Joachim Löw saß auf dem Mountainbike, als der Anruf kam. Heute kann man sich natürlich fragen, wie die deutsche Fußballgeschichte weitergegangen wäre, wenn Löw sein Handy nicht dabeigehabt hätte. Wobei: Jürgen Klinsmann ist hartnäckig. Er hätte am Abend noch mal angerufen und noch mal, er hätte Löw schon irgendwann erreicht. Aber ob es noch rechtzeitig gewesen wäre? Es musste ja alles so verdammt schnell gehen damals.

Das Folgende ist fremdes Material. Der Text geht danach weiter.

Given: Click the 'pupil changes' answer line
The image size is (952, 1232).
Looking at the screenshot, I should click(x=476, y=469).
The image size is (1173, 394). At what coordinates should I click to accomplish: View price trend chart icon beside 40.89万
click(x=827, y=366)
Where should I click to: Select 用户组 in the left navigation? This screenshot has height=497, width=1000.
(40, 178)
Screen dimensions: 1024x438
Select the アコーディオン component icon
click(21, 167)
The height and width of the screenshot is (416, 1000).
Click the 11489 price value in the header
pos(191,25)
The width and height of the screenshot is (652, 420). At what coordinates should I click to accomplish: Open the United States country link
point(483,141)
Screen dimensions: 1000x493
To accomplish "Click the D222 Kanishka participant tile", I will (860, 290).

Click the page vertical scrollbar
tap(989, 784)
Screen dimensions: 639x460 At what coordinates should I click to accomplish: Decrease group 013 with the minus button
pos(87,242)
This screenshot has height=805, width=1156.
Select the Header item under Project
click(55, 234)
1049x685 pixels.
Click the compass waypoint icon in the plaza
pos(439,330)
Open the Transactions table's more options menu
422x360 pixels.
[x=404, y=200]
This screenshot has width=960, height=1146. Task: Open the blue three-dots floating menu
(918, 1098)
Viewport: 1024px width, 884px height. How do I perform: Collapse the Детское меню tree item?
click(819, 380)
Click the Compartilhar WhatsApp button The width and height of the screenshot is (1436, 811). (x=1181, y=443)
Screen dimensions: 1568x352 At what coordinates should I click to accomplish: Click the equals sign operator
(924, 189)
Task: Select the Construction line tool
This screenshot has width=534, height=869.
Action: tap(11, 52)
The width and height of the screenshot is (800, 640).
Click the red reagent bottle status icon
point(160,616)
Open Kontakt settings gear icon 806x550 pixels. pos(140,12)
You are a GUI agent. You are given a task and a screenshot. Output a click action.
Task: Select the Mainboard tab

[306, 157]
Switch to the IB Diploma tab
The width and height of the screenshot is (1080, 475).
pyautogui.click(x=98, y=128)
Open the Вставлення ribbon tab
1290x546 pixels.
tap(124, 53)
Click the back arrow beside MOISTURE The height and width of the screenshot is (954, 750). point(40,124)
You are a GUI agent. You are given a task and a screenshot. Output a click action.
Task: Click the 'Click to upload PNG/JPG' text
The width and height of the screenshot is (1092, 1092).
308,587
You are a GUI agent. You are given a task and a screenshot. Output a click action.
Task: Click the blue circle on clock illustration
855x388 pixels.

Wenn etwas verdammt schnell gehen muss, ist keiner besser als Klinsmann. Besonders gut ist er, wenn das, was schnell gehen muss, auch noch ein Risiko ist oder am besten gleich eine kleine Revolution. Damals, im Sommer 2004, hat er Löw auf der Radtour durch den Schwarzwald erreicht, nach dem Telefonat ist Löw sofort nach Hause geradelt.

Daheim in Freiburg hat er sich ins Auto gesetzt und ist an den Comer See gefahren, abends hat er dort Jürgen Klinsmann getroffen, den alten Stürmer und Dränger. Am See haben sie beschlossen, dass Löw Assistent des Bundestrainers Klinsmann werden soll. Der Deutsche Fußball-Bund (DFB) hat das dann auch irgendwann erfahren.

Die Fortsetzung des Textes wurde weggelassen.